(Excerpts from a dataset)

◇ ◇ ◇

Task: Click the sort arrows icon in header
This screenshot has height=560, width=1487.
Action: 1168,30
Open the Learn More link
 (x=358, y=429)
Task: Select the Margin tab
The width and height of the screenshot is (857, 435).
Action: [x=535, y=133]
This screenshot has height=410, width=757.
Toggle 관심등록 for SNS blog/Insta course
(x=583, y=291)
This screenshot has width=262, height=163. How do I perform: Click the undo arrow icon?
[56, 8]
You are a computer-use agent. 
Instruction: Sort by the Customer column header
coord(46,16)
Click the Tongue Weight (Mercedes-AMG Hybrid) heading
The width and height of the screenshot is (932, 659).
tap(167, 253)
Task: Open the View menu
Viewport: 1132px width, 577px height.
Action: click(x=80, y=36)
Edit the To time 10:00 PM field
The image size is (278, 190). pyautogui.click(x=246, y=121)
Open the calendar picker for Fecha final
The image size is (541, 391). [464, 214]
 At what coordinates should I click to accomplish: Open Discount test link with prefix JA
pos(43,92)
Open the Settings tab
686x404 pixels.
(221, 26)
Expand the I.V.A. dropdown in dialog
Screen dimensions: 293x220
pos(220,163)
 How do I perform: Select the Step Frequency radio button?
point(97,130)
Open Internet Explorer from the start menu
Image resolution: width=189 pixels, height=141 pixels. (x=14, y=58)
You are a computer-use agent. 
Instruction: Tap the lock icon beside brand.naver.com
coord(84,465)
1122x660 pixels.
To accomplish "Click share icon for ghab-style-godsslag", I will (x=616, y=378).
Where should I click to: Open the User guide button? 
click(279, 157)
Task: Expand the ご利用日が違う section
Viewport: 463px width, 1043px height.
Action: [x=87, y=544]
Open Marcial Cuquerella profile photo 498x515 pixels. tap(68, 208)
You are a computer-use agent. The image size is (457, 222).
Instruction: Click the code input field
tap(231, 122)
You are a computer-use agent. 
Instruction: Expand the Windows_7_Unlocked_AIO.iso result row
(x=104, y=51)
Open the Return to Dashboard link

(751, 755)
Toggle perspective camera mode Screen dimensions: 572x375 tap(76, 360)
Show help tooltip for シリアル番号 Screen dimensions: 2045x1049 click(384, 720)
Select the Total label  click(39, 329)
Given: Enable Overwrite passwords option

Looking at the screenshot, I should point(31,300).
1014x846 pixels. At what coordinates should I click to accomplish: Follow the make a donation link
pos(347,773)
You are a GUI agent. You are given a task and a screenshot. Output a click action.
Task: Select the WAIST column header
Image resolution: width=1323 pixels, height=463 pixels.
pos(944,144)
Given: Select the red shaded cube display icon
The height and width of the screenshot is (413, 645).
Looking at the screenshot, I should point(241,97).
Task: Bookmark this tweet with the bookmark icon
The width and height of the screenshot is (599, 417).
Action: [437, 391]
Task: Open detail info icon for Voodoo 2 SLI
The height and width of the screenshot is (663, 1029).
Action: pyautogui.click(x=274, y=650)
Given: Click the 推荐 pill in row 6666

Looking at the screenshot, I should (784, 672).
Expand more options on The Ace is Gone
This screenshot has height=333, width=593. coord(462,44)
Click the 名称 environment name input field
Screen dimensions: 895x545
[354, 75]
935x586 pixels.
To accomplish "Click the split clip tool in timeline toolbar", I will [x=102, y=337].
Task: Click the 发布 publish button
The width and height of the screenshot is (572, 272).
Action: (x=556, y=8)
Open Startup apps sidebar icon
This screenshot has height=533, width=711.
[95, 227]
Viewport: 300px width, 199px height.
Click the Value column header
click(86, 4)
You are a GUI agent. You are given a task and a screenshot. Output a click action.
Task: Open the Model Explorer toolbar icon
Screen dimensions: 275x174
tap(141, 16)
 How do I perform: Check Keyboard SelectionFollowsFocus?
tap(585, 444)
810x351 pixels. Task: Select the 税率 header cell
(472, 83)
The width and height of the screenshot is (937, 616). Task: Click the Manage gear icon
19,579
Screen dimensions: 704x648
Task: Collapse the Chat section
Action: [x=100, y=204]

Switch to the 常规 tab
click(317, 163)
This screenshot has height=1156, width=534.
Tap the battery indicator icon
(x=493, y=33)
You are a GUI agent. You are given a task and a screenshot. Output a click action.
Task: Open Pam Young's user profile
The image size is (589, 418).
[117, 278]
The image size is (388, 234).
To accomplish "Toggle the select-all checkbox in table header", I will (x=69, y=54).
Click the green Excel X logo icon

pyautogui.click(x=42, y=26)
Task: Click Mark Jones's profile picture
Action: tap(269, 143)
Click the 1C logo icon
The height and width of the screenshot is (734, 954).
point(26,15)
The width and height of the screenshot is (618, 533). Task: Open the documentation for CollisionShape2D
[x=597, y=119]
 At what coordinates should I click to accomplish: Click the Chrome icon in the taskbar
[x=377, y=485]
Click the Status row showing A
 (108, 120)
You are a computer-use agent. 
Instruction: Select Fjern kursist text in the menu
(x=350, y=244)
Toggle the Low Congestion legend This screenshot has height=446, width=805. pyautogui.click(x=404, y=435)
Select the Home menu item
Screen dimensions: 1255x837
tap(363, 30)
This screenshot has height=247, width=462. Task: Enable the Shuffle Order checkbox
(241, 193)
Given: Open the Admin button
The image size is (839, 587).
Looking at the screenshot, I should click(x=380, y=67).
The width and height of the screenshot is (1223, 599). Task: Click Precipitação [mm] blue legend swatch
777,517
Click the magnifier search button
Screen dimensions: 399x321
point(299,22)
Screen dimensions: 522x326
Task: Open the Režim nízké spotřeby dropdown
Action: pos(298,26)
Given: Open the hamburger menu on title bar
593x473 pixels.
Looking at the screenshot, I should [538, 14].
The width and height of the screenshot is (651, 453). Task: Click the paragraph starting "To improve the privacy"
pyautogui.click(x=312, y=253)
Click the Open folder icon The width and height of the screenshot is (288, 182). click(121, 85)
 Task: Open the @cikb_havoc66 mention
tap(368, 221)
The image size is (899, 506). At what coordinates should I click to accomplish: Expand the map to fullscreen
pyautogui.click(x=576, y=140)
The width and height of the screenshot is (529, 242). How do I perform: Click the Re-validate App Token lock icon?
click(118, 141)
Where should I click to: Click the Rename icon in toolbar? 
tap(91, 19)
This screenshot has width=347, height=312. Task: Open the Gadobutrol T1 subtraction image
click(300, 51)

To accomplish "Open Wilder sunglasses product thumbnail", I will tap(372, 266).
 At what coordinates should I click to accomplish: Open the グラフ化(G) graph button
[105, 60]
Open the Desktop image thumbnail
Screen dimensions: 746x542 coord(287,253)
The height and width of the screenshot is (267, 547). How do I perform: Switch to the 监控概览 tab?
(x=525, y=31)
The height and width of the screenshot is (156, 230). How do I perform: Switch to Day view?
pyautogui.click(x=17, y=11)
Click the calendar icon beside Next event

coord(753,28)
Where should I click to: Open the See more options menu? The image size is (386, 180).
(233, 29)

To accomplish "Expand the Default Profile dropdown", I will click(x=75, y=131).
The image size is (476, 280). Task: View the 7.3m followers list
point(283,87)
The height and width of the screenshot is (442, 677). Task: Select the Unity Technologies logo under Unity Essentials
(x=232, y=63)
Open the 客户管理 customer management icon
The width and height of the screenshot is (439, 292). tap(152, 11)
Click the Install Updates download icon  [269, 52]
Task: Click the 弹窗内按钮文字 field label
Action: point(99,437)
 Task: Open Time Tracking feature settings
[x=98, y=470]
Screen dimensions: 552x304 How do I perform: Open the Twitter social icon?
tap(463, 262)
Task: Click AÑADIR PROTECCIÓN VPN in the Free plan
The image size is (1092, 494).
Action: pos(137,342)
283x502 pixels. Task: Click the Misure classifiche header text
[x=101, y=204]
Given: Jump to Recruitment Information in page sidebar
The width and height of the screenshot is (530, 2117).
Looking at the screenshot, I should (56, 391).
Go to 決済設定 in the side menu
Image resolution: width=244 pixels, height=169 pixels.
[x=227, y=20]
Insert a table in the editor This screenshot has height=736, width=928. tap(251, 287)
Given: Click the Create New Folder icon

◇ ◇ ◇

TASK STATEMENT —
Lines containing the string "will" are the ones to copy from the entries above.

FINAL ANSWER —
To accomplish "Click share icon for ghab-style-godsslag", I will (x=616, y=378).
To accomplish "Click the split clip tool in timeline toolbar", I will [x=102, y=337].
To accomplish "Toggle the select-all checkbox in table header", I will (x=69, y=54).
To accomplish "Open Wilder sunglasses product thumbnail", I will tap(372, 266).
To accomplish "Expand the Default Profile dropdown", I will click(x=75, y=131).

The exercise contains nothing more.